§ DESCRIPTION OF THE TASK
Among the records that follow, find the line with "Task: Expand the" and the line with "Screen dimensions: 1330x382". Set down those lines and all lines between them exactly, without adding anything.

(Collected data)
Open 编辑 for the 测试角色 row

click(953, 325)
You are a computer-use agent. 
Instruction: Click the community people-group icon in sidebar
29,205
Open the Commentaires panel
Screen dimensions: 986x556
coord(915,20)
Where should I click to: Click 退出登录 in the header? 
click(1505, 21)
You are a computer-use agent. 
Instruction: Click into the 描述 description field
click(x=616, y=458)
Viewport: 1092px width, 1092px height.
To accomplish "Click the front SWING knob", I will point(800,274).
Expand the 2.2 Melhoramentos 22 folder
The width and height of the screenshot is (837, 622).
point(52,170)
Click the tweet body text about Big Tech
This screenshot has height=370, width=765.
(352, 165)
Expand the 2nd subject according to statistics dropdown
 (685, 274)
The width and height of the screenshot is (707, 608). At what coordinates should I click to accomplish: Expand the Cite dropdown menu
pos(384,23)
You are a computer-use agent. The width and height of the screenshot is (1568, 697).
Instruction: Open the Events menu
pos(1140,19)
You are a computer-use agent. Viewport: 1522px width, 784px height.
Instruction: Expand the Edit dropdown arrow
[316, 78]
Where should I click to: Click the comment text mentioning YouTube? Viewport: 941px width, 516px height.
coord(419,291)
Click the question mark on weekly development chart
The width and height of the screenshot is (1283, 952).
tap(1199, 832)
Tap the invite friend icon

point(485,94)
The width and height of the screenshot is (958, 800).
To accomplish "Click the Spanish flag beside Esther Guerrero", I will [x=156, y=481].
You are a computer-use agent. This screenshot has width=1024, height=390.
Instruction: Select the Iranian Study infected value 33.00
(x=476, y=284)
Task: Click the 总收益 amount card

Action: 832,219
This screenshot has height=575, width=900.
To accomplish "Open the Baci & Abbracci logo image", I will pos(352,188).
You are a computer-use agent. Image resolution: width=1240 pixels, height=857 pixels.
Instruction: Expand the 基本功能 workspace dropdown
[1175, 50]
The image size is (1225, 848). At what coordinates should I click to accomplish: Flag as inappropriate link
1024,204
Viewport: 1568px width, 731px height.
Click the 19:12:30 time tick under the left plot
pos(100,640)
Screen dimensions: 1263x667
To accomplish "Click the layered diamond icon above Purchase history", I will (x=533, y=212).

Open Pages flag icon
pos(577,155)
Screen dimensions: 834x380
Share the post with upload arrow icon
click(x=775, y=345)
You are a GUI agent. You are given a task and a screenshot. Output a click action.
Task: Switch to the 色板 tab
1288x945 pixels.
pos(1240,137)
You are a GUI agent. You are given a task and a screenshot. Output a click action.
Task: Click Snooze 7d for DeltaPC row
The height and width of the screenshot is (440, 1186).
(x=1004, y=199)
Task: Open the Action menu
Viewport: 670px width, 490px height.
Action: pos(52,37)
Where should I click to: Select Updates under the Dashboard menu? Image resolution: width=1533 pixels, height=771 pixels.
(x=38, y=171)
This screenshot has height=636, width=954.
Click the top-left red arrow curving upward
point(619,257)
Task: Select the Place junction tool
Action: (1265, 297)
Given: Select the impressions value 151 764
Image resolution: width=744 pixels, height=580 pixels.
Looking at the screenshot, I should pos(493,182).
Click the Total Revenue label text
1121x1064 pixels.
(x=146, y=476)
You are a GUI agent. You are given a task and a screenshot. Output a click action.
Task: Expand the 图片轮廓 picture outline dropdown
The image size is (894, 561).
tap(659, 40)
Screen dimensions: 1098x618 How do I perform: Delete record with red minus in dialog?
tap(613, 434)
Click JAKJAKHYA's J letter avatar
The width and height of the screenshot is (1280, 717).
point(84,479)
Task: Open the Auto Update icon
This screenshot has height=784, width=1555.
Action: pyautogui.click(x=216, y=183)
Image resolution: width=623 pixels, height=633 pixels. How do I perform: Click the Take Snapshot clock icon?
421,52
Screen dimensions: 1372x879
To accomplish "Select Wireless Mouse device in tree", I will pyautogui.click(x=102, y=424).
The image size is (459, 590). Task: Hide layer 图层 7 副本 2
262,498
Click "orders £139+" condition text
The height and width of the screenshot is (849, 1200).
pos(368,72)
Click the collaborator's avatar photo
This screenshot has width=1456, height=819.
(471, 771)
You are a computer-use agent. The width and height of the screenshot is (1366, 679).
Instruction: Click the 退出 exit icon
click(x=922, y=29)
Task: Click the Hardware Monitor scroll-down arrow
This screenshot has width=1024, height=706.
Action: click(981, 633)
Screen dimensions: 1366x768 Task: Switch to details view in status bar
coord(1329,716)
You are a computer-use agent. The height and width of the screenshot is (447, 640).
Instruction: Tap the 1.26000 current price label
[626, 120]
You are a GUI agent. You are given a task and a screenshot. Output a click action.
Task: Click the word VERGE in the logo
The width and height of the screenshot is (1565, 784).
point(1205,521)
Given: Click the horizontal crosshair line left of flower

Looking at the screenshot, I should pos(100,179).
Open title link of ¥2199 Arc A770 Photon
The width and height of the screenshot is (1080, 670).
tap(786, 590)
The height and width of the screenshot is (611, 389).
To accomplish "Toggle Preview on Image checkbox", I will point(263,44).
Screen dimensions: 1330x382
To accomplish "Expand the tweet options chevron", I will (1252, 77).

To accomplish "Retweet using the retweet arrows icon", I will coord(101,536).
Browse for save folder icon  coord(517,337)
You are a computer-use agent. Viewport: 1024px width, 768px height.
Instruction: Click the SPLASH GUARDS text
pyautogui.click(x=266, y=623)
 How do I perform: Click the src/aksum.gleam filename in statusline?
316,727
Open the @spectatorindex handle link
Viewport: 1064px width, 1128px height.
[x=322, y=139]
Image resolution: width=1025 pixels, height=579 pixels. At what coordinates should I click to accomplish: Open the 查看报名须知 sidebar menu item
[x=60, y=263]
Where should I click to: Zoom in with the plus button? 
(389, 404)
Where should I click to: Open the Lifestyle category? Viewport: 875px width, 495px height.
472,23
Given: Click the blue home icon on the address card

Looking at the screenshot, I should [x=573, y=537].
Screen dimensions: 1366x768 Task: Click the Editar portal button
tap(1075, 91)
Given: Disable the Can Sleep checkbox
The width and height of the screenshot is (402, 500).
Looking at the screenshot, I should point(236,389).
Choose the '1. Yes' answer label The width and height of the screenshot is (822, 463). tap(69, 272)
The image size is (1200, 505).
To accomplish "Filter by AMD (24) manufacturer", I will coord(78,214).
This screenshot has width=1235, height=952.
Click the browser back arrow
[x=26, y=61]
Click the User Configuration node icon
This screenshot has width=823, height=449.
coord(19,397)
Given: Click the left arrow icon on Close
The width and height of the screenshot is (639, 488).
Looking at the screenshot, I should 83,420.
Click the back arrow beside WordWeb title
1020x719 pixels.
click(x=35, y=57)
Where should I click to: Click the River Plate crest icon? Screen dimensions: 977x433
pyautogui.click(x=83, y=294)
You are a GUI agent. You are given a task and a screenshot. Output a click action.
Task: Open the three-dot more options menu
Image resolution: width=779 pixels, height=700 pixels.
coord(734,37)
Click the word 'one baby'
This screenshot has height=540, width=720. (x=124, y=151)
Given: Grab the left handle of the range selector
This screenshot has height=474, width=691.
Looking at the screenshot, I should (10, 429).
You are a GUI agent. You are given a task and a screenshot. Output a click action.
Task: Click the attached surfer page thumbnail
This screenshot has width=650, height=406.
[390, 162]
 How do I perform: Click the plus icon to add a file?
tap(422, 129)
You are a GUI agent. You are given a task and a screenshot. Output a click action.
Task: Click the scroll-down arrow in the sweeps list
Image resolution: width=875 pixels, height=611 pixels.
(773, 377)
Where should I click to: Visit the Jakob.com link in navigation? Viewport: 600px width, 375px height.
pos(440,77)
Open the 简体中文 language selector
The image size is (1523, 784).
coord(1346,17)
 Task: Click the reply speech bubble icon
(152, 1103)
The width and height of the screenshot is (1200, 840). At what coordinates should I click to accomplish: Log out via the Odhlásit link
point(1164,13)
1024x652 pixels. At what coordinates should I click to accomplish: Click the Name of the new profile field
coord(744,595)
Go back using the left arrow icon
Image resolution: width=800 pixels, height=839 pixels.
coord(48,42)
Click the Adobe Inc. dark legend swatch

§ RESULT FOR THIS TASK
Task: Expand the 图片轮廓 picture outline dropdown
The image size is (894, 561).
tap(659, 40)
Screen dimensions: 1098x618 How do I perform: Delete record with red minus in dialog?
tap(613, 434)
Click JAKJAKHYA's J letter avatar
The width and height of the screenshot is (1280, 717).
point(84,479)
Task: Open the Auto Update icon
This screenshot has height=784, width=1555.
Action: pyautogui.click(x=216, y=183)
Image resolution: width=623 pixels, height=633 pixels. How do I perform: Click the Take Snapshot clock icon?
421,52
Screen dimensions: 1372x879
To accomplish "Select Wireless Mouse device in tree", I will pyautogui.click(x=102, y=424).
The image size is (459, 590). Task: Hide layer 图层 7 副本 2
262,498
Click "orders £139+" condition text
The height and width of the screenshot is (849, 1200).
pos(368,72)
Click the collaborator's avatar photo
This screenshot has width=1456, height=819.
(471, 771)
You are a computer-use agent. The width and height of the screenshot is (1366, 679).
Instruction: Click the 退出 exit icon
click(x=922, y=29)
Task: Click the Hardware Monitor scroll-down arrow
This screenshot has width=1024, height=706.
Action: click(981, 633)
Screen dimensions: 1366x768 Task: Switch to details view in status bar
coord(1329,716)
You are a computer-use agent. The height and width of the screenshot is (447, 640).
Instruction: Tap the 1.26000 current price label
[626, 120]
You are a GUI agent. You are given a task and a screenshot. Output a click action.
Task: Click the word VERGE in the logo
The width and height of the screenshot is (1565, 784).
point(1205,521)
Given: Click the horizontal crosshair line left of flower

Looking at the screenshot, I should pos(100,179).
Open title link of ¥2199 Arc A770 Photon
The width and height of the screenshot is (1080, 670).
tap(786, 590)
The height and width of the screenshot is (611, 389).
To accomplish "Toggle Preview on Image checkbox", I will point(263,44).
Screen dimensions: 1330x382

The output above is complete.